EXERCISE INSTRUCTIONS: Continue the text about the omnicalc and factory simulation tools from where it stops.

READING TEXT:

# # # #

The purpose of omnicalc is to separate the mundane details related to analyzing many simulations from the crux of the method calculation method. We hope that the format above makes it easier to understand the methodological details for a particular analysis.

In addition to organizing the analysis, the codes also provide a framework for creating rich visualizations using matplotlib, some of which can be seen in my recent study of protein-induced membrane curvature. Omnicalc represents my attempt to include all of the features of a simulation analysis pipeline that molecular biophysics students might want. Send me a message if you are interested in extending the code, or would like to learn more.

Factory

The factory is the icing on the two-layer cake composed of automacs and omnicalc. Its sole purpose is to provide a front-end for users who use both tools to generate and analyze new simulation data. To date, my collaborators and I have used the factory codes to generate hundreds of new simulations with an uptime of over ten months. The codes have been particularly useful for training new students to generate protein simulations.

The factory provides interfaces to both automacs and omnicalc. The interface tabulates the cumulative simulation time, provides visualizations, and organizes these simulations into batches. The following screencap provides an example for a long-running analysis project that I’m working on. The factory displays thumbnails for my simulation results, each of which has been analyzed and rendered with a series of calculation and plot functions.

# # # #

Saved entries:
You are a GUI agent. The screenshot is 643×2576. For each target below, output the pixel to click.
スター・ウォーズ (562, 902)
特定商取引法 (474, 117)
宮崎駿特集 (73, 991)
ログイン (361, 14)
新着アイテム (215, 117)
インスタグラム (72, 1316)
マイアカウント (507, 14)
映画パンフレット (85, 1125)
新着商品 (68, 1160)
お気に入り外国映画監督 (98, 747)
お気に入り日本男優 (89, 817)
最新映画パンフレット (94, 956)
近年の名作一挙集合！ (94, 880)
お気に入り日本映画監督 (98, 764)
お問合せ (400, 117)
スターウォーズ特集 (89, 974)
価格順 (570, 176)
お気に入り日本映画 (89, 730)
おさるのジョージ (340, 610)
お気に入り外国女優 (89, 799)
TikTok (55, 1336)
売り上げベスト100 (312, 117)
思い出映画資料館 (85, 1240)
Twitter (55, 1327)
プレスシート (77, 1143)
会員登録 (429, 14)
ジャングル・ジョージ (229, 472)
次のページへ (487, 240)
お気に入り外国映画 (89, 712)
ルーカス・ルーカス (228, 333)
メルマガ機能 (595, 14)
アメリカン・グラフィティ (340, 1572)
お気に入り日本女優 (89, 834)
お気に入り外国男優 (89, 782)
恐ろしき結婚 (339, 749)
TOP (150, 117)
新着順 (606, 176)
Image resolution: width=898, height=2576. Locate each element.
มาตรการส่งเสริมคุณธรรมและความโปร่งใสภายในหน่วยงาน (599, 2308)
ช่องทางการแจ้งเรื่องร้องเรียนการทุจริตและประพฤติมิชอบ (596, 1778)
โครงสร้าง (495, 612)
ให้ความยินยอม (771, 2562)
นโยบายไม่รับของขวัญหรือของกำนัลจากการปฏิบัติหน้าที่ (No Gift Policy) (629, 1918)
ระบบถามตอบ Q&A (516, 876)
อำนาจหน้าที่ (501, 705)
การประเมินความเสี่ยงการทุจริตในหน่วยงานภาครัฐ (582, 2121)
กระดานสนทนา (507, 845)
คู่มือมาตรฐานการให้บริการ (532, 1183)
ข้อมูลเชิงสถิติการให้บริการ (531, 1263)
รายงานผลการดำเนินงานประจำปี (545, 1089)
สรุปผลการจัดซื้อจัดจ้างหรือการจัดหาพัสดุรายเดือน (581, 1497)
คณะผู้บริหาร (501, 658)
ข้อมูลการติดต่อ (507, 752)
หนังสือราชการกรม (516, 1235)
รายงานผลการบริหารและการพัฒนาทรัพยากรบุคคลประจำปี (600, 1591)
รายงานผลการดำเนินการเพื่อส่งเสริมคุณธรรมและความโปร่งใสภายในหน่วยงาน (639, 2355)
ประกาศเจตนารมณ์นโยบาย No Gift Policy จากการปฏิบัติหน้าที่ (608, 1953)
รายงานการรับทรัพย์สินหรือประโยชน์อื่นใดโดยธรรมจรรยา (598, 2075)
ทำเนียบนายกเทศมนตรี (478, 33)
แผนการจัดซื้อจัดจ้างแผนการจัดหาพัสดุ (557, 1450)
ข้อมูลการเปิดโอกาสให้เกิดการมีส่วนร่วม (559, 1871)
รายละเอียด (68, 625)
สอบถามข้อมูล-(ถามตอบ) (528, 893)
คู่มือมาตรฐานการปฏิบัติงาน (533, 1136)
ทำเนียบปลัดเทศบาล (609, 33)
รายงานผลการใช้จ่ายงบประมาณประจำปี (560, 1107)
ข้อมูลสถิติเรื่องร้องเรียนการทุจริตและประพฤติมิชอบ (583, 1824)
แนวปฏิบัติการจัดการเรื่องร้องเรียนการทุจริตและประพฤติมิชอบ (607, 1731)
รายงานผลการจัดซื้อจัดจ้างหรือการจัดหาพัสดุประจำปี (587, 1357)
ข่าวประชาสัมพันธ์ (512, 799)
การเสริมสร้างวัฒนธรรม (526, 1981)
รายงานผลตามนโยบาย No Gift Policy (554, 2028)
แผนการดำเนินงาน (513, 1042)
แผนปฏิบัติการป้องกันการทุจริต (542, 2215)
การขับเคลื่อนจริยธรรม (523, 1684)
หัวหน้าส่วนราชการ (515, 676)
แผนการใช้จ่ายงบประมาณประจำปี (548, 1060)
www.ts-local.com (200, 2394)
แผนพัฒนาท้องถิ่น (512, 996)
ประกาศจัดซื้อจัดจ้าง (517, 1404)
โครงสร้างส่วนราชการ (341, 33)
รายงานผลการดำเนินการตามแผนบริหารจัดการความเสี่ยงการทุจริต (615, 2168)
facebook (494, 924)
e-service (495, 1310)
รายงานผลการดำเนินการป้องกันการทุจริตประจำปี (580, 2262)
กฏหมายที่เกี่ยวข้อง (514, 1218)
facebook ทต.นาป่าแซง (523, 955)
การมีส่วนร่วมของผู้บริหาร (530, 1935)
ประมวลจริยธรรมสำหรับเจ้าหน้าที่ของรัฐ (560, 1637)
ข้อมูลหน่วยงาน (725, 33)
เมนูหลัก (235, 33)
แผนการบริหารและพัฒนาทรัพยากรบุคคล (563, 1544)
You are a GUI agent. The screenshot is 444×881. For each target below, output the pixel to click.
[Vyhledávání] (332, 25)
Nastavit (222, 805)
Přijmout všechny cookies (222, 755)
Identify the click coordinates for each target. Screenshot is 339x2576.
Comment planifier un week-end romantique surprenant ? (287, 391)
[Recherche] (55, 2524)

# # # #

SOLVED PROBLEM:
An example of a completed protein simulation

The factory codes are written entirely in Django and are intended to deployed locally, on the same workstations used to simulate and analyze the resulting data sets. For full disclosure: I am not formally trained as an interface programmer. The GUI is really a bonus that was swiftly implemented by me and Joe while we built out the back end. Since automacs and omnicalc are easy to operate, there is always an opportunity to build a better interface to use them.

The factory interface is not necessary to use automacs and omnicalc, but it makes it easy to generate new data, train new investigators, and keep track of the progress of ongoing simulations. Documentation is currently underway, but I am happy to help you set up the codes if you send me a message.

Unit tests, validation, and deployment

In the last year, I have developed various unit tests for these codes, some of which are summarized on the validations list on the BioPhysCode portal. Many users experience difficulty in setting up the right operation system and software environment to run these codes. To some extent, the factory manages these problems by relying on Anaconda to provide python dependencies. To ensure that anybody can deploy our codes, we have also tested them inside Docker containers running Debian. I have explained the unit testing procedure on the portal, and hope to expand the collection of tests as I continue to develop and refine the codes.